OBJECTIVE:
Continue the reading group's review of From the Holy Mountain, starting right after its final sentence.

EXCERPT PROVIDED:

=-=-=

From the Holy Mountain H3a Reading Group Review, 6 March and 13 April 2011

From the Holy Mountain
by William Dalrymple

Dalrymple’s journey in the shadow of Byzantium starts at the Monastery of Iviron, Mount Athos, Greece, on 29 June 1994, the feast of Saints Peter and Paul.  Inspired by The Spiritual Meadow he is to follow in the steps of the author John Moschos, a 6th century traveller monk.  The journey takes him from Mount Athos to Constantinople and Anatolia, then southwards to the Nile and thence to the Great Kharga Oasis in Egypt, once the southern frontier of Byzantium.

Ostensibly From The Holy Mountain is a travel book, ‘combining flashes of lightly-worn scholarship with a powerful sense of place and the immediacy of the best journalism’  according to one reviewer.  However, the author digs deep to present his view of the ‘downtrodden’  Christians in the Middle East and to show how the land which saw the birth of Christianity and which, in Byzantine times was almost exclusively Christian, is now almost devoid of any Christian presence.

His stated mission was to “do what no future generation of travellers will be able to do:

  • See what John Moschos (the Abstemious) and his companion Sophronius (the Sophist) saw
  • Sleep in the same monasteries
  • Pray under the same frescoes and mosaics
  • Discover what is left of his world

He concludes that he is witnessing  “What is in effect the last ebbing twilight of Byzantium”.

The Reading Group discussed the book twice, because some members had not been able to finish the book by the earlier meeting.

For some members, the book challenged their knowledge of the detailed history of the period covered in this work.   Our notions of Byzantium, the growth of the empire and the spread of Christianity were sometimes found wanting.

One member found the following website Euratlas Antique Maps  useful for the maps of Europe which it provides, showing the waxing and waning of the various empires which have held sway over Europe during the past 2000 years or so.

The following four maps are particularly useful for an overall view of the rise and fall of the Byzantine Empire, and its successor the Ottoman Empire.

=-=-=

Dataset lines:
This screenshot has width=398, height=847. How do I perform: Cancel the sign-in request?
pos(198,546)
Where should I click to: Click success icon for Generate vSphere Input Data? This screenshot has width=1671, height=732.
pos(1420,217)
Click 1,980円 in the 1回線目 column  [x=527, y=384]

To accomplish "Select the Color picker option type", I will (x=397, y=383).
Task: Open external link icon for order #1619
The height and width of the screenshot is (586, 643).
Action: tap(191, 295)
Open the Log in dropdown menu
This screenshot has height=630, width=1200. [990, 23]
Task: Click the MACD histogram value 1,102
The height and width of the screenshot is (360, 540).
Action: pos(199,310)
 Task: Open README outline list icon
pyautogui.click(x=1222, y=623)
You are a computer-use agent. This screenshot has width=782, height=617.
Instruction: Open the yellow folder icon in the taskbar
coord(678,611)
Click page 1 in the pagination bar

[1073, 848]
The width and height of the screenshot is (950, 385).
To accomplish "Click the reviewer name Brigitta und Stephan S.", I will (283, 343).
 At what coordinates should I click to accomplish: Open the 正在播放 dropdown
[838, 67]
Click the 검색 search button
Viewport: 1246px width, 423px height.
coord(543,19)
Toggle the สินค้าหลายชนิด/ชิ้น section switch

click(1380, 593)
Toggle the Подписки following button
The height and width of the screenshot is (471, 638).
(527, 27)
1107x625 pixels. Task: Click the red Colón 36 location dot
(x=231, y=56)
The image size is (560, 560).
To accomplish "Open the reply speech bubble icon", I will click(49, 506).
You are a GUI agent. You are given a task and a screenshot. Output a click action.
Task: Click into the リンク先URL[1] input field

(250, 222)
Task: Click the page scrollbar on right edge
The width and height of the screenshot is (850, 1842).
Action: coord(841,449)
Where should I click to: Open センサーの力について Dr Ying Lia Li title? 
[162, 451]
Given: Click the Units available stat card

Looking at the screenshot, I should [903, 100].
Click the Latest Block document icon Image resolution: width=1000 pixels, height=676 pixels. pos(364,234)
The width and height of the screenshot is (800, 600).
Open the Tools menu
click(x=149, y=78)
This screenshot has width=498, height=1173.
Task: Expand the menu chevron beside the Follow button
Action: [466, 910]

=-=-=

RESULT OF THE EXERCISE:
Euratlas Periodis Web – Map of Roma in Year 100

Euratlas Periodis Web – Map of Roman Empire in Year 600

Euratlas Periodis Web – Map of Roman Empire in Year 1400

Euratlas Periodis Web – Map of Ottoman Sultanate in Year 1400

Side note on Byzantium, the growth of the Byzantine Empire and Spread of Christianity

Byzantium was alleged to have been established in the 7th century BC by Byzans from Megara who was sent there on the advice of the oracle at Delphi.  He recognised it as the ideal site for a city, easily defensible with sea on two sides and a perfect harbour.   The original settlement was tiny.  For those who know SultanAhmet, it occupied the area now covered by Topkapi palace and Gulhane Park.   Its outer limit was just beyond where the Hippodrome stood.

As the Roman Empire spread eastwards, and particularly once the western region based in Rome began to decline, it was expedient to move the locus of power to a more central location and Byzantium, soon to be renamed Constantinople, fitted the bill.   Strategically well placed, eminently defensible, it became New Rome.

Expanded by Constantine, Justinian and Theodosius to the line of the ancient Theodosian walls, it proved its strategic strength by withstanding all sieges until 1453.

The conversion of Constantine to Christianity, and particularly the efforts of his mother in Jerusalem, ensured that Christianity spread along with the growing Empire.

The journey of John Moschos, which provides the guide for William Dalrymple’s own odyssey, took place at the height of the Byzantine Empire, and just before the birth of Islam.

Some were surprised to learn how sophisticated life in the Byzantine Empire was when north west Europe was still in the Dark Ages.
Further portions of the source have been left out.